Leave every picture out, and write out the remaining entries exactly.

Stored records:

-.-.-

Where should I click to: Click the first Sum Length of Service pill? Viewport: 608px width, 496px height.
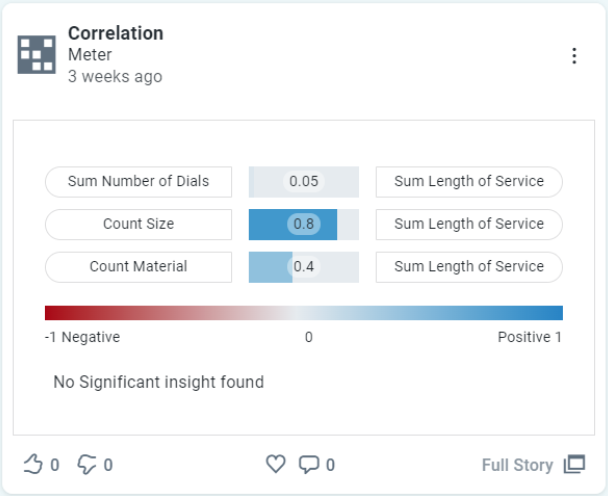click(x=469, y=182)
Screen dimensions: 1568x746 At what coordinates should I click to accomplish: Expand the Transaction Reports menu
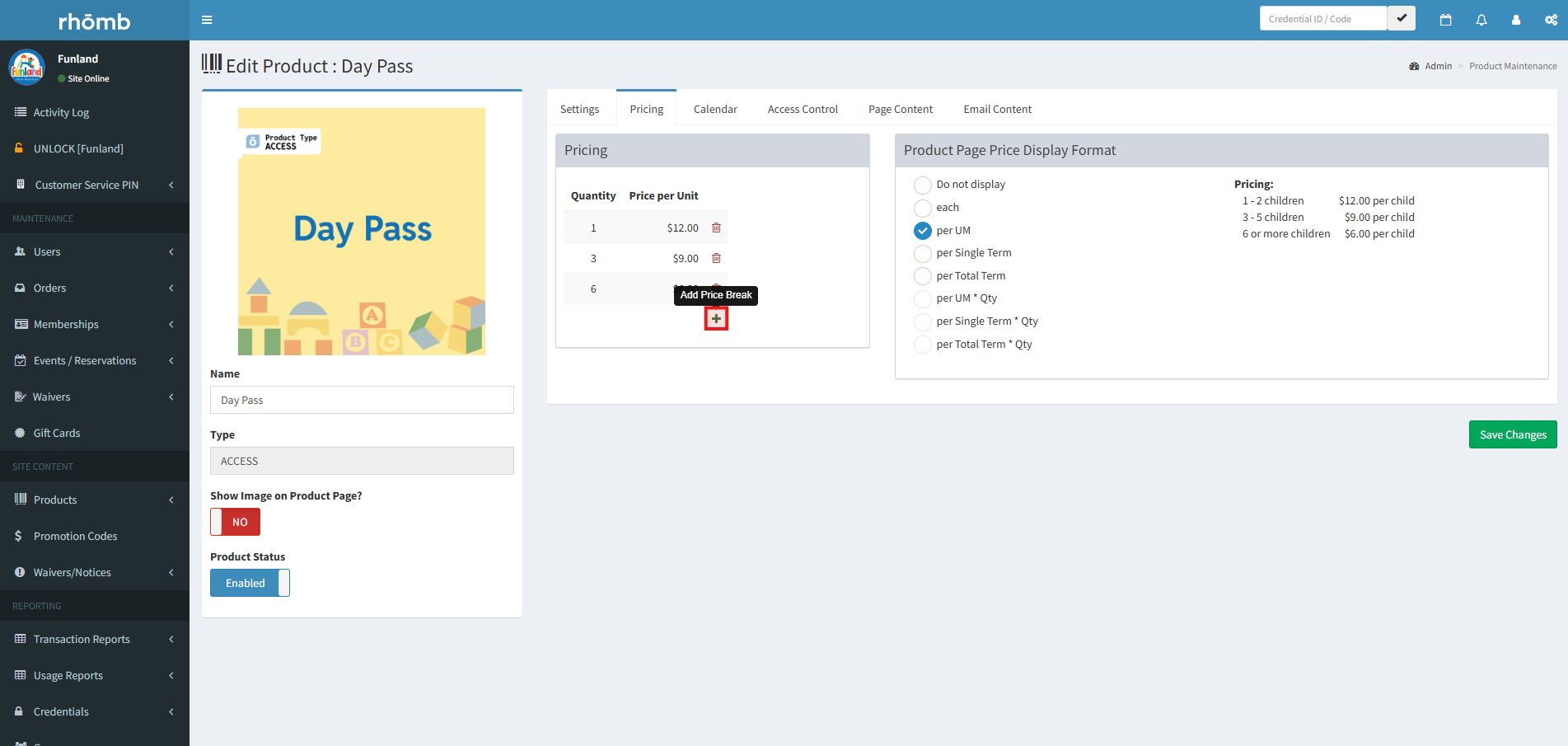[95, 639]

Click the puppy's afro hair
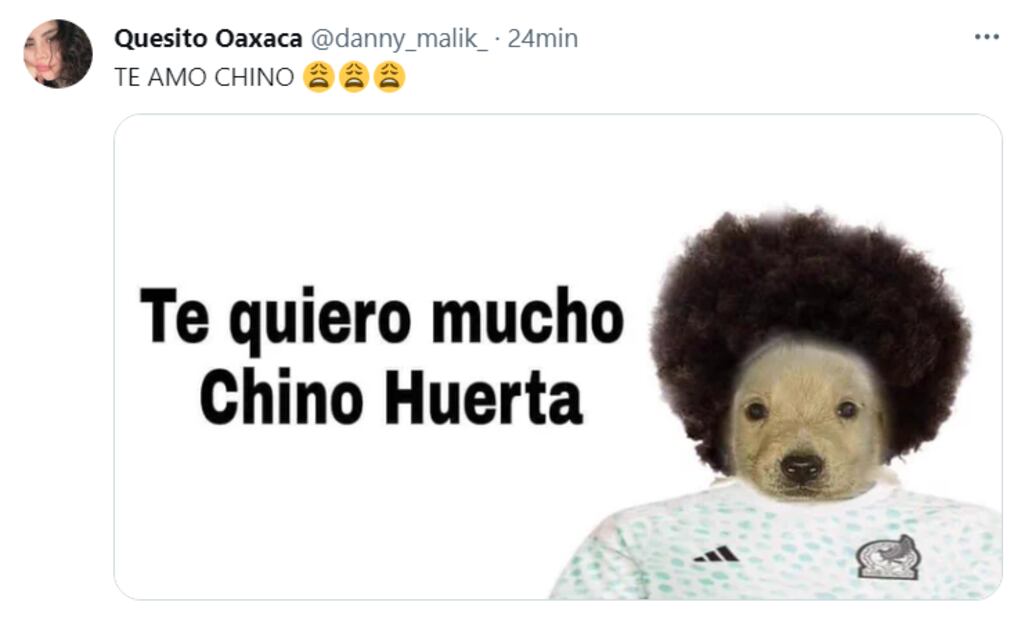809,287
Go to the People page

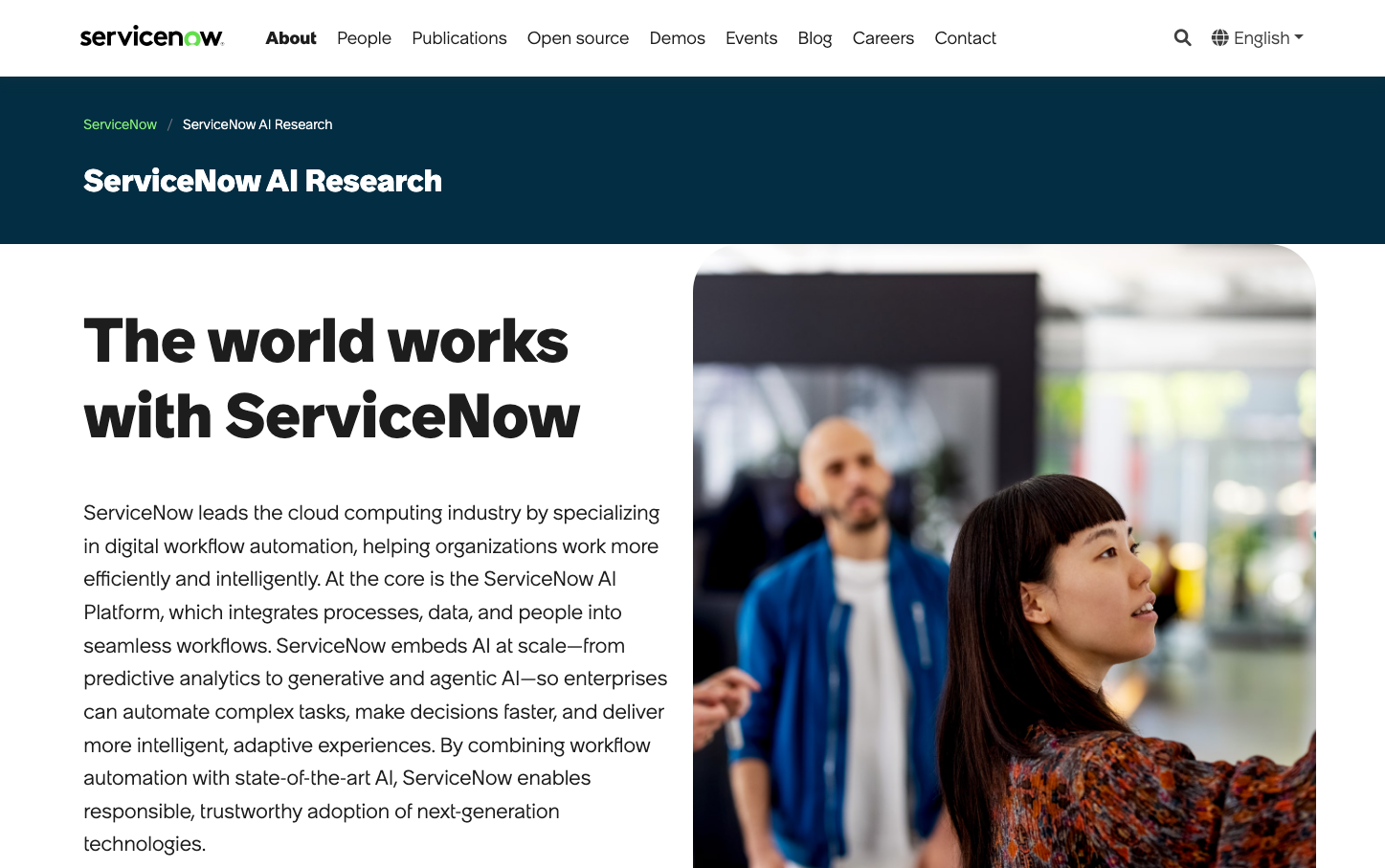tap(364, 37)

-.-.-

→ **Finished exercise**:
Where should I click to: Click the first Sum Length of Service pill? Viewport: 608px width, 496px height.
click(x=469, y=182)
Screen dimensions: 1568x746 At what coordinates should I click to accomplish: Expand the Transaction Reports menu
[95, 639]

Click the puppy's afro hair
809,287
Go to the People page

tap(364, 37)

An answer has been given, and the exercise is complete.